4 Rétrospective des politiques agricoles en Algérie depuis l’indépendance

4.8 Le Plan National de Développement Agricole (PNDAR)

Les différentes réformes initiées et mises en œuvre ne hissent pas l’agriculture algérienne au niveau escompté et plusieurs des résultats positifs enregistrés sont le plus souvent le fruit de conditions naturelles favorables plutôt que de mesures ou de dispositions efficientes. En effet, la politique agricole mise en œuvre jusque-là favorise l’émergence d’une agriculture administrée, sous-équipée et peu performante, grevant ainsi toute l'économie du pays. Face à ce constat, les pouvoirs publics tentent de mettre en œuvre un programme d'appui pour relancer le secteur. L’objectif de ce programme est de dynamiser l'économie et de mettre en place un processus de développement durable.

C’est dans cette optique qu’est lancé le 1er septembre 2000 le Plan National de Développement Agricole, car le contexte tant régional qu’international impose l’émergence d’une agriculture moderne et performante, capable de valoriser au mieux les potentialités que recèle le pays et de faire face aux défis du moment que sont la reprise effective de l’investissement, la sécurité alimentaire, l’amélioration de la balance commerciale agricole, la création d’emplois, la réoccupation de l’espace rural, la protection de la nature et enfin l’amélioration du niveau de vie des agriculteurs (CNES, 2000).

4.8.1 Objectifs du programme de relance du secteur agricole

Telle que définie dans le programme du Gouvernement, la stratégie de développement agricole doit tenir compte des avantages comparatifs réels de l’agriculture algérienne et notamment de sa diversité territoriale.

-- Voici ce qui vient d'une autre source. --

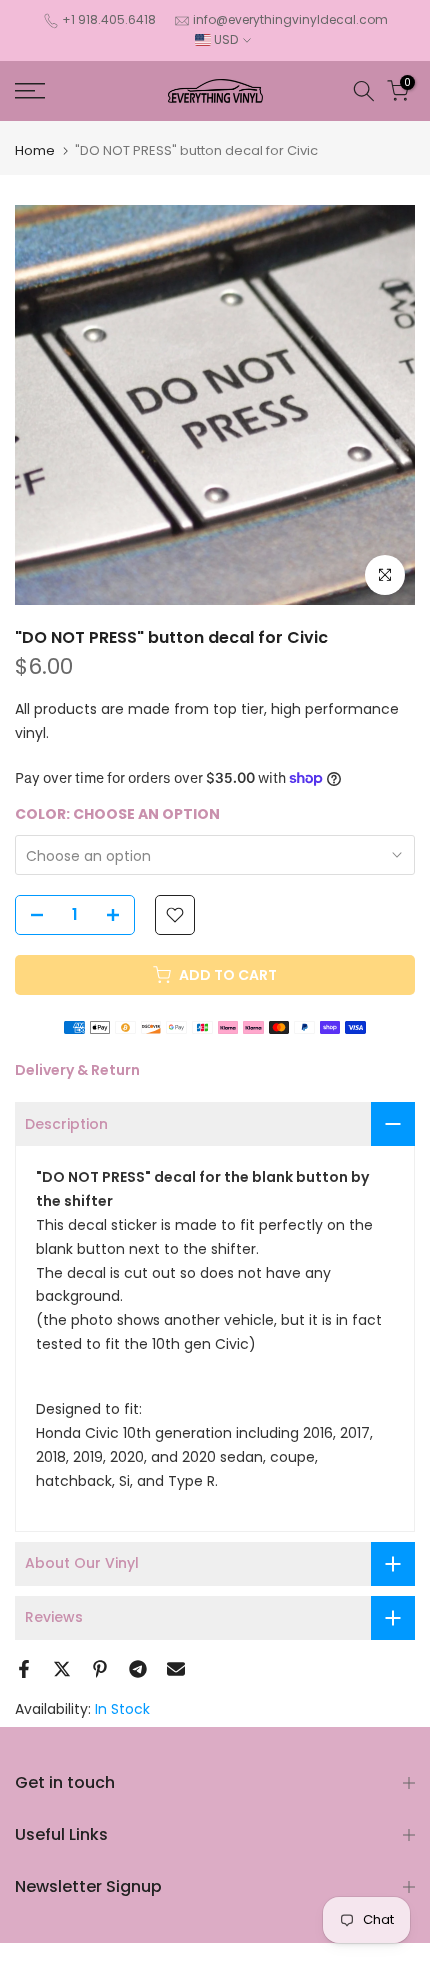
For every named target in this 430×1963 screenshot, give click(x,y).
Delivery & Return (77, 1070)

Elle doit s'inscrire progressivement dans le cadre de l'ouverture de l'économie et viser une amélioration de la balance agricole à moyen terme.

Par ailleurs, la sécurité alimentaire du pays revêt une importance cruciale au regard du fort taux de croissance démographique, de la relative faiblesse des ressources naturelles en sol et en eau, de la nature aride et semi-aride du climat et des incertitudes liées à la situation économique mondiale. Il est prévu par le PNDAR :

 Une utilisation rationnelle et durable des ressources naturelles, particulièrement l’eau qui est à juste titre le plus important des facteurs limitants ;

 La promotion des productions à avantages comparatifs avérés en vue de dégager des capacités d’exportation ;

 La sauvegarde de l’emploi agricole et l’accroissement des capacités du secteur agricole en matière d’emploi par la promotion et l’encouragement de l’investissement ;

 L’amélioration du niveau de vie des agriculteurs.

4.8.2 Les composantes du PNDAR

Le plan national de développement agricole englobe une série de programmes spécifiques s’étalant entre 2000 et 2004, adaptés aux contraintes agroclimatiques de l'Algérie.

Programme d’intensification de la production

Il s’adresse particulièrement aux exploitations situées dans les plaines du littoral et du sublittoral ainsi que dans les plaines intérieures. Il vise essentiellement l’intensification de la production céréalière, le développement de la production laitière et le développement des cultures maraîchères (notamment de la pomme de terre), le développement de la production arboricole, le développement et la réhabilitation de la betterave sucrière, le développement de la production de graines oléagineuses. Programme d'adaptation des systèmes de culture (reconversion)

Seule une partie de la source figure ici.